• **Vorliegender Text**
════════════════

Nationalpark nimmt Formen an

Züsch · Die Diskussion über das mögliche Gebiet des Nationalparks im Hunsrück beim Forum in Züsch verlief sachlich. Trotz augenfälliger Proteste vor der Tür waren offensichtlich die Befürworter des Projekts im Saal in der Überzahl.

Züsch. "Es wird heiß." Diese Prophezeiung eines Försters angesichts des Spaliers von etwa 30 Nationalpark-Gegnern, die ihre Meinung mit professionellen Plakaten vor dem Züscher Bürgerhaus kundtaten, bewahrheitete sich nicht.

Sachliche Diskussion: Das Nationalpark-Forum zur Gebietskulisse verlief fast durchweg sachlich. Die Kritiker unter den 300 Zuhörern meldeten sich zwar rege zu Wort, doch dem Applaus nach zu urteilen, waren die Befürworter des Parks deutlich in der Überzahl.

Keine Alternativen: Der Veranstaltungsort war kein Zufall. Der Züscher Ortschef Herrmann Bernardy (SPD) begrüßte die Gäste mit dem Hinweis, dass das für den Nationalpark erarbeitete Brennholzkonzept, das die Versorgung von Züsch und den Nachbargemeinden sichert, "eine gelungene Sache" sei. "Wir haben nichts außer der Natur und die wollen wir bewahren", stellte Bernardy klar.
Umweltministerin Ulrike Höfken machte deutlich, dass auch das Land keine Wahl habe. Es müsse auf jeden Fall Schutzgebiete ausweisen, um internationalen Verpflichtungen nachzukommen und zehn Prozent der Waldfläche der Natur zu überlassen. Das sei in einem großen Gebiet billiger als in vielen kleinen. Und nicht nur das: Der Nationalpark, in dem verträglicher Tourismus und Infrastruktur gefördert werden sollen, habe "das Zeug zur Regionalentwicklung".

Gebietsauswahl: Forstplaner Claus-Andreas Lesander, ein gebürtiger Hunsrücker, stellte die in Abstimmung mit Bürgern und Kommunen erarbeitete mögliche Parkfläche vor. Von Nonnweiler im Saarland soll sich der Park in nordöstlicher Richtung über die Verbandsgemeinden Hermeskeil und Thalfang bis Mörschied im Kreis Birkenfeld erstrecken (der TV berichtete, siehe Extra).
Drei Punkte waren laut Lesander bei der Gebietsauswahl zu beachten: Der Nationalpark sollte großräumig, unzerschnitten und von besonderer Eigenart sein.

════════════════

(Gesammelte Daten)
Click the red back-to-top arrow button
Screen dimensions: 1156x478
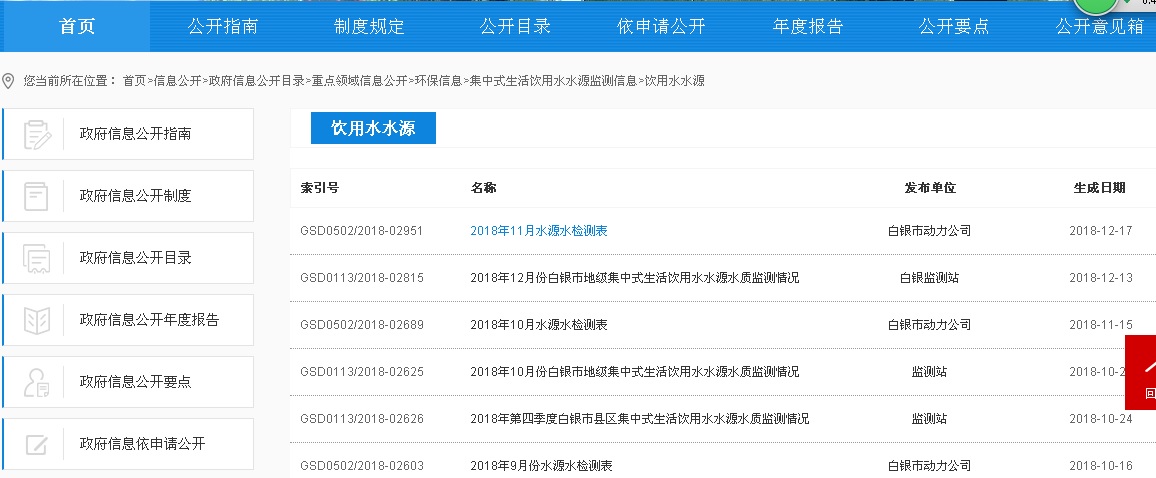[x=1144, y=370]
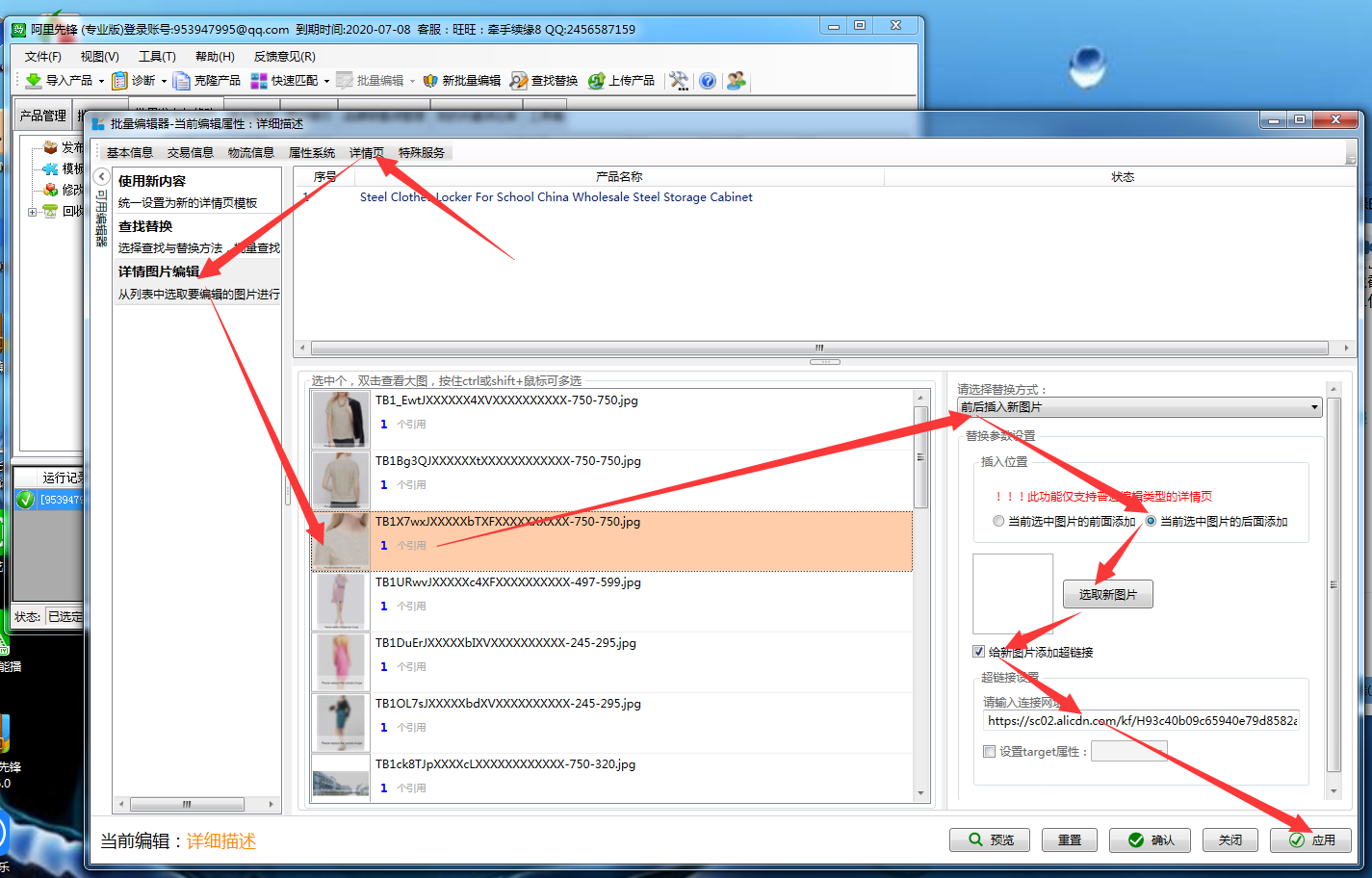Expand the 快速匹配 dropdown arrow
Screen dimensions: 1372x878
tap(326, 81)
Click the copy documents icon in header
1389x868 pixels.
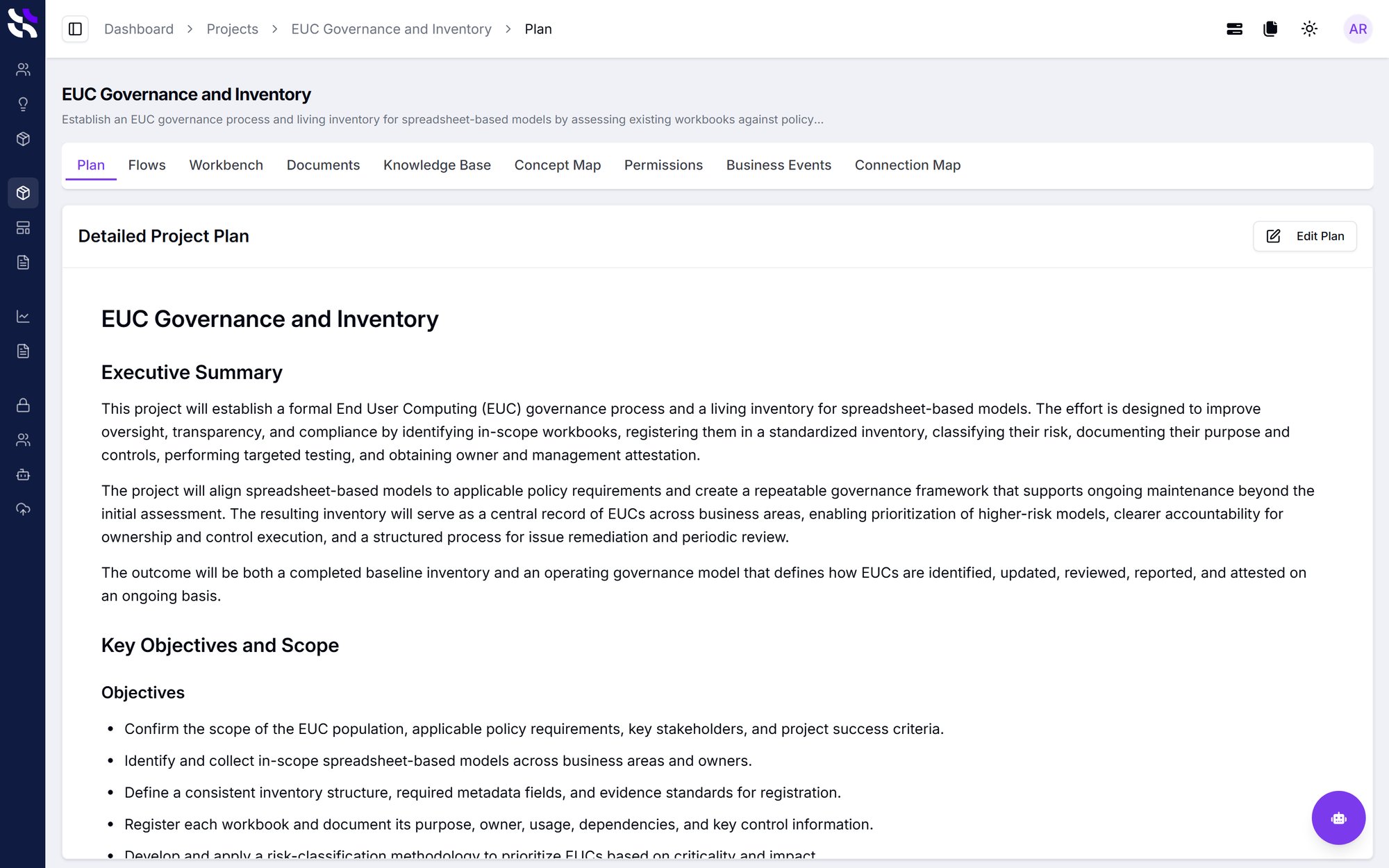(1270, 29)
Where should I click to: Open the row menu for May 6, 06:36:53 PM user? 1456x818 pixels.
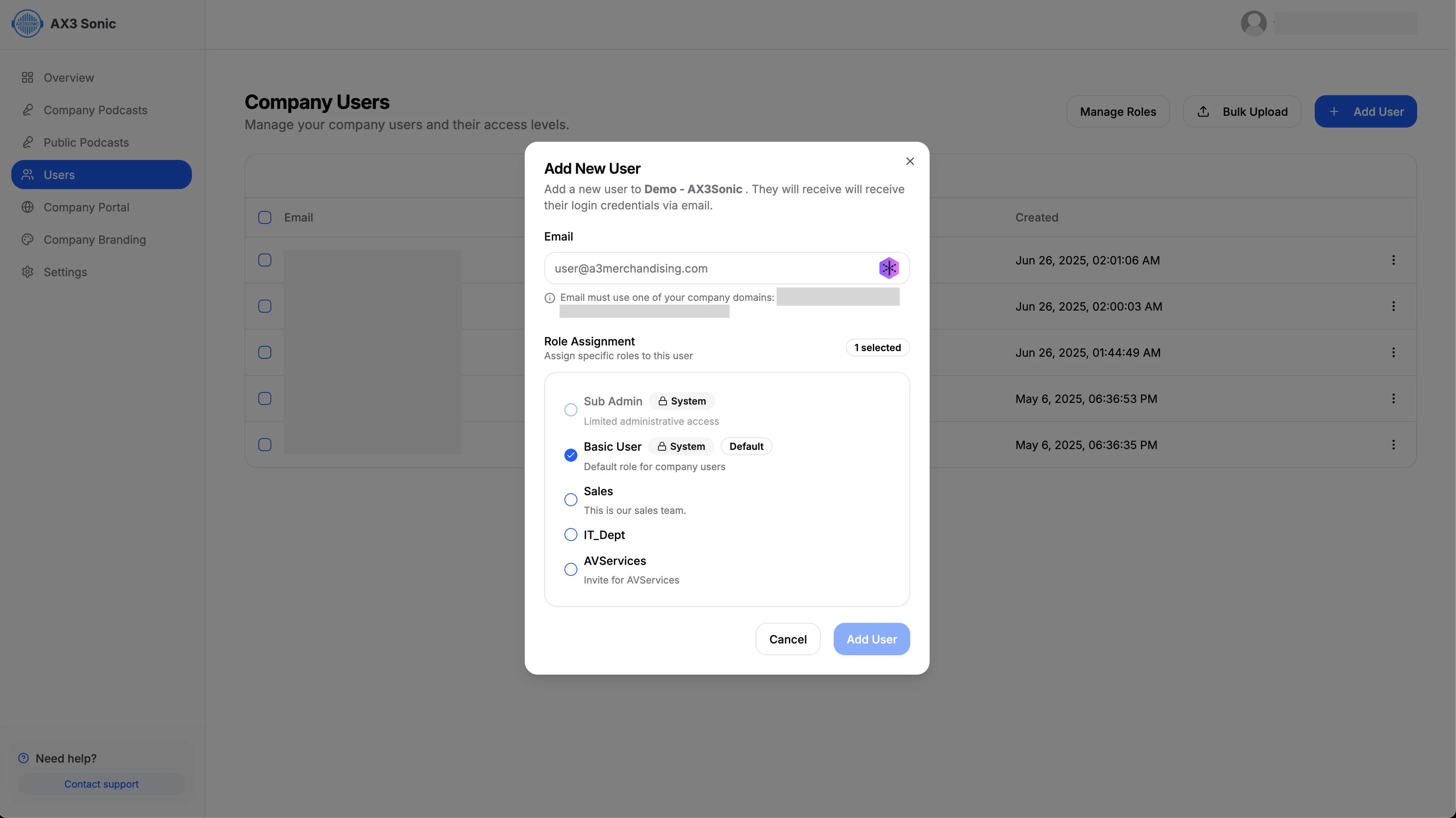click(1393, 398)
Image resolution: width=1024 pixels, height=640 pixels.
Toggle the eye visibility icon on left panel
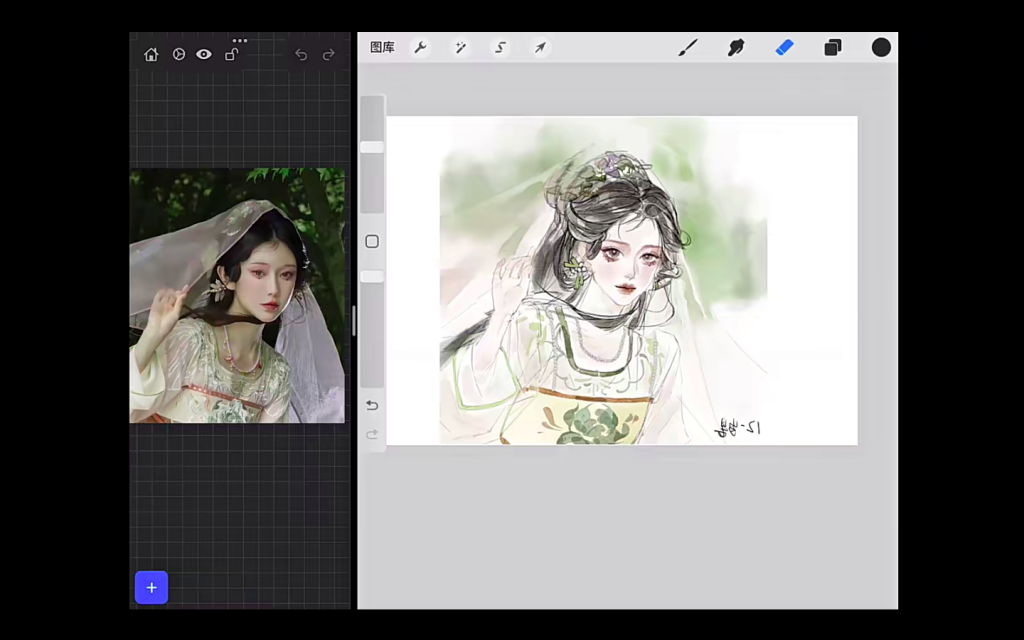pos(204,54)
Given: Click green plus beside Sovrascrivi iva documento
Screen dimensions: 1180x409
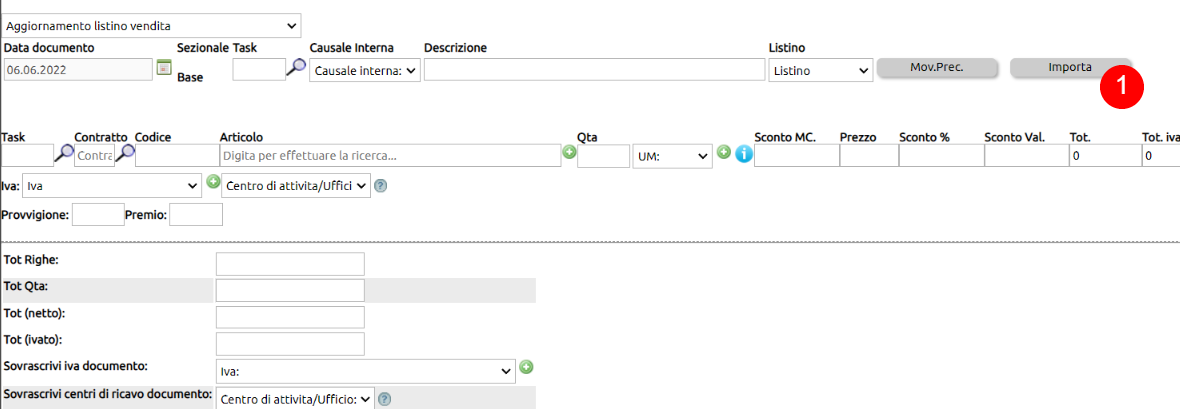Looking at the screenshot, I should [x=527, y=367].
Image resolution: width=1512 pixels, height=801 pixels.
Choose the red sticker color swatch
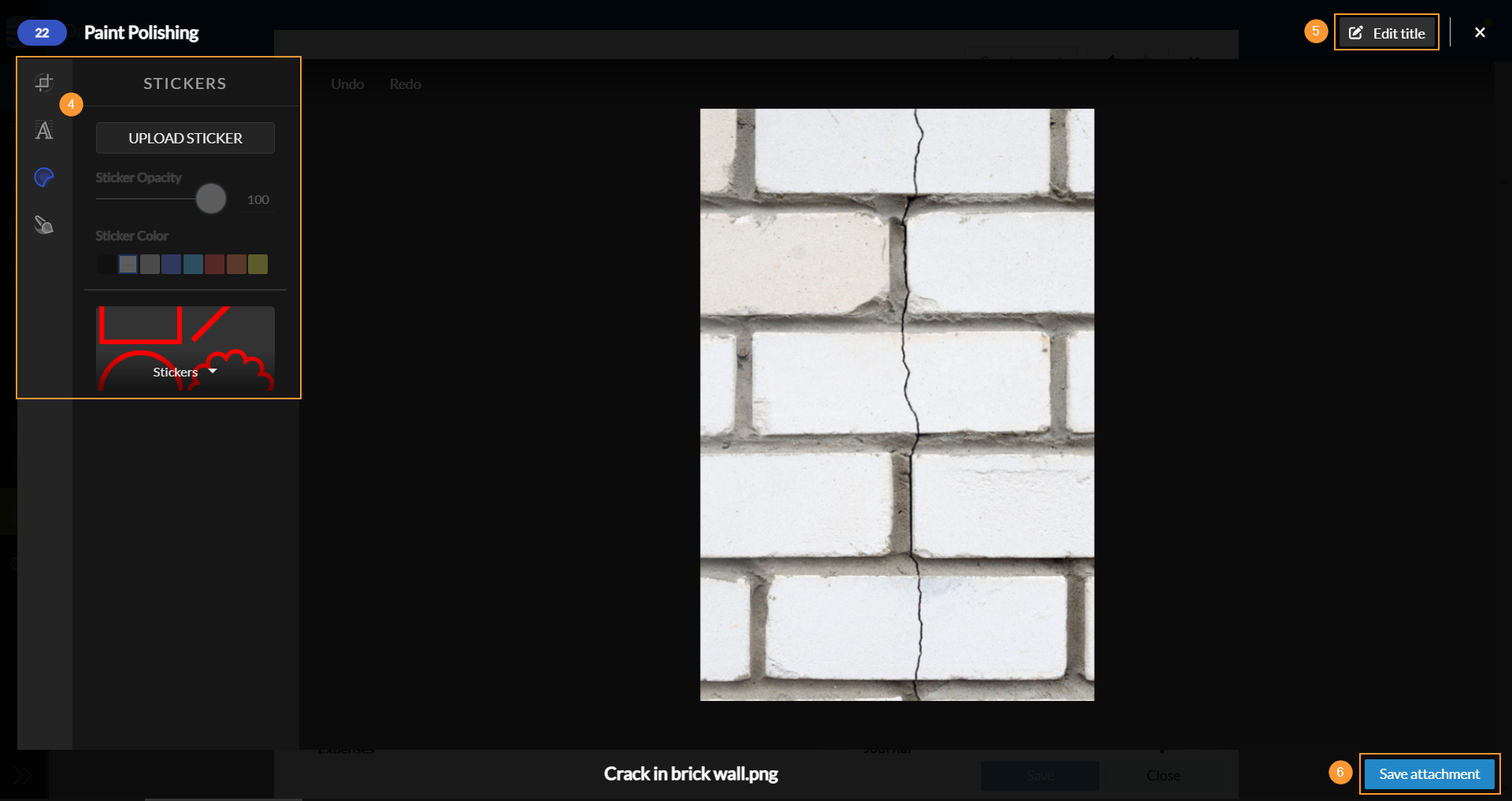214,265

════════════════

• **Aufgabe 1**
Nenne alle Personen, die im Bericht über das Nationalpark-Forum in Züsch mit Namen erwähnt werden, jeweils mit der Funktion, die der Bericht ihnen zuschreibt.
• **Aufgabe 2**
Führe den Bericht über das Nationalpark-Forum in Züsch im Anschluss an seinen letzten Satz weiter.

• **Schriftliche Antwort 1**
- Herrmann Bernardy (SPD), Ortschef von Züsch
- Ulrike Höfken, Umweltministerin
- Claus-Andreas Lesander, Forstplaner und gebürtiger Hunsrücker

• **Schriftliche Antwort 2**
Einzigartigkeit: Die Brücher, also spezielle Feuchtgebiete wie Moore, Bruchwälder und Sauergraswiesen, seien ein Alleinstellungsmerkmal der Region, sagte Lesander. Der Park befinde sich zudem in einem der 30 sogenannten Hotspots der biologischen Vielfalt in Deutschland und enthalte bereits 500 Hektar Naturschutzgebiet.
Außerdem gebe es noch viele Buchen im Nationalparkgebiet. Diese Baumart, die ursprünglich zwei Drittel Deutschlands bedeckt hat und heute gerade mal noch auf 4,5 Prozent der Fläche zu finden ist, bezeichnete Lesander als schützenswert.
Er kritisierte zugleich den Verein "Ja zur Natur - Nein zum Nationalpark!". Lesander: "Der deutsche Wald ist kein Urwald, er wurde 200 Jahre lang gestaltet. Es müsste eigentlich "Ja zur Kultur" heißen." Naturwälder gebe es nur noch in den Tropen und in den kalt gemäßigten Zonen.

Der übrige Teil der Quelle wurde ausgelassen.